Regardless of whether you choose an a priori or a posteriori purpose to your life, I am of the opinion that choosing one is imperative. Without purpose to our lives, what’s gonna stop us from saying fuck it all and offing ourselves? There are plenty of purposes out there so get searching for yours today.
TWO CATEGORIES OF PURPOSE:
Earlier in this post, I distinguished between a priori purpose and a posteriori purpose. The former claims that purpose precedes existence while the latter claims that existence precedes purpose. However, I have since begun thinking about a more practical distinction that exists between notions of purpose that comes from asking the following question: do we enjoy life or does life enjoy us? Believers in the former might adopt an Aristotelian viewpoint and claim that the only thing we should be doing is seeking maximum happiness. Within this category, the means by which we attain happiness is less important than the fact that life exists to be enjoyed. When we die, the quality of our lives will be measured in terms of how much we enjoyed ourselves rather than what we did.
On the other hand exists the possibility that the accomplishment of one’s life mission is more important than personal happiness. At the end of our lives, the quality of our “life portfolio” is more important than how happy we were. This is an approach to life that many people adopt. Whether or not a certain path brings about more happiness is less important than how revolutionary, interesting, or productive that life was.

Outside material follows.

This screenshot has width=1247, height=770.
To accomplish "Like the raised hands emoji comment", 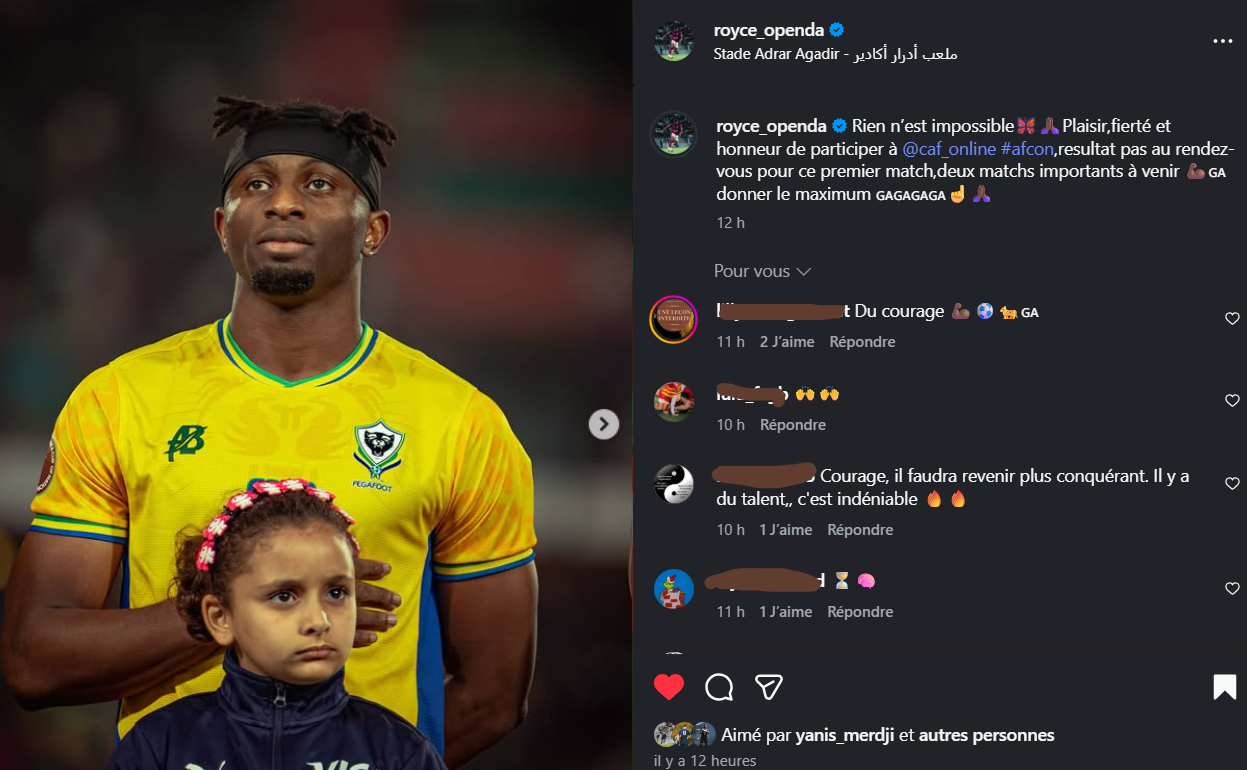I will pyautogui.click(x=1232, y=400).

While both viewpoints possess a degree of logical validity as answers to a question that is likely unanswerable, I believe the best answer likely lies somewhere in the middle. Solely seeking to enjoy life runs into the practical problem of the unsustainability of short-term happiness while seeking to accomplish something (unless you’re 100% sure that your life purpose is x) likely only matters because it may bring about happiness. For this reason, I would argue for attempting to strike a balance between seeking happiness and personal fulfillment.
Thesis: assuming that humanity has free will necessarily validates the notion that ‘existence precedes essence.’ By this I mean that we can decide our life’s purpose. At the end of our lives, our purpose was the summation of our actions, which were chosen freely. The argument goes like this:
- Humans have free will (debatable but let’s assume it’s true for the purpose of this argument)

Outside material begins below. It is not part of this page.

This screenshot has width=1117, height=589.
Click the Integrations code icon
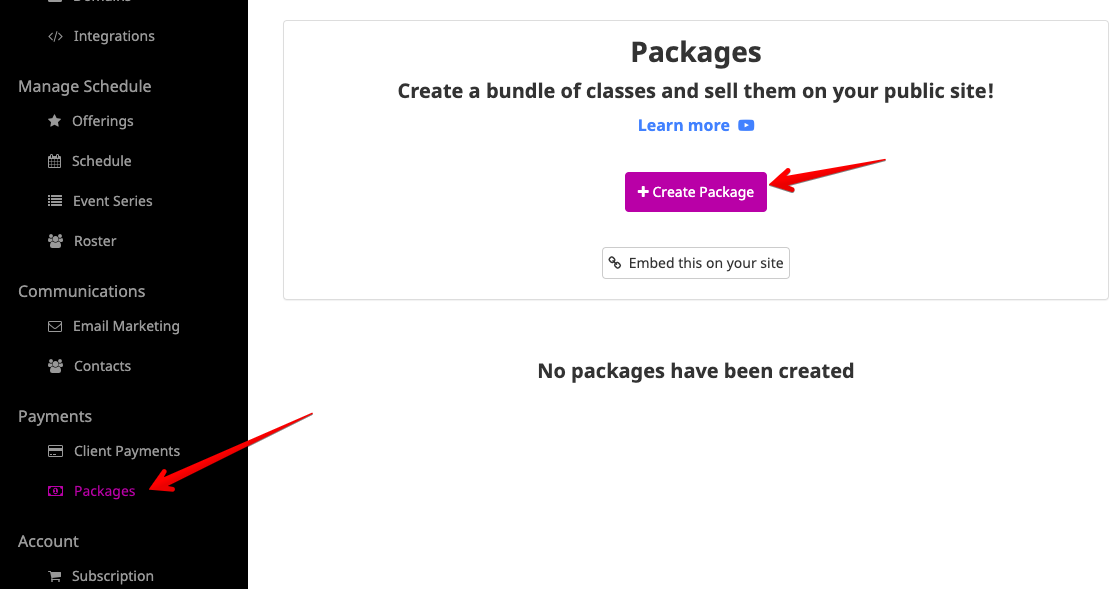[x=55, y=36]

- Our ‘purpose’ will end up being what we did with our lives, our actions, the impact that we had on the world (also debatable)
- Our actions are our own choice, therefore:
C: Our purpose is not pre-determined, it is chosen by us.
This is a valid argument and it is also sound assuming the truthfulness of some of its highly controversial premises. The soundness of this argument would imply the somewhat existential view that we can choose our life’s purpose; that we should not search for our life’s purpose but rather should start doing what we seek to accomplish with our lives. “Soul-searching” shouldn’t involve searching for some ultimate purpose, but rather for one’s strengths in order to optimize the impact one is able to have with their actions. In many ways, one could interpret this hypothesis as claiming that meaning-making makes living meaningful.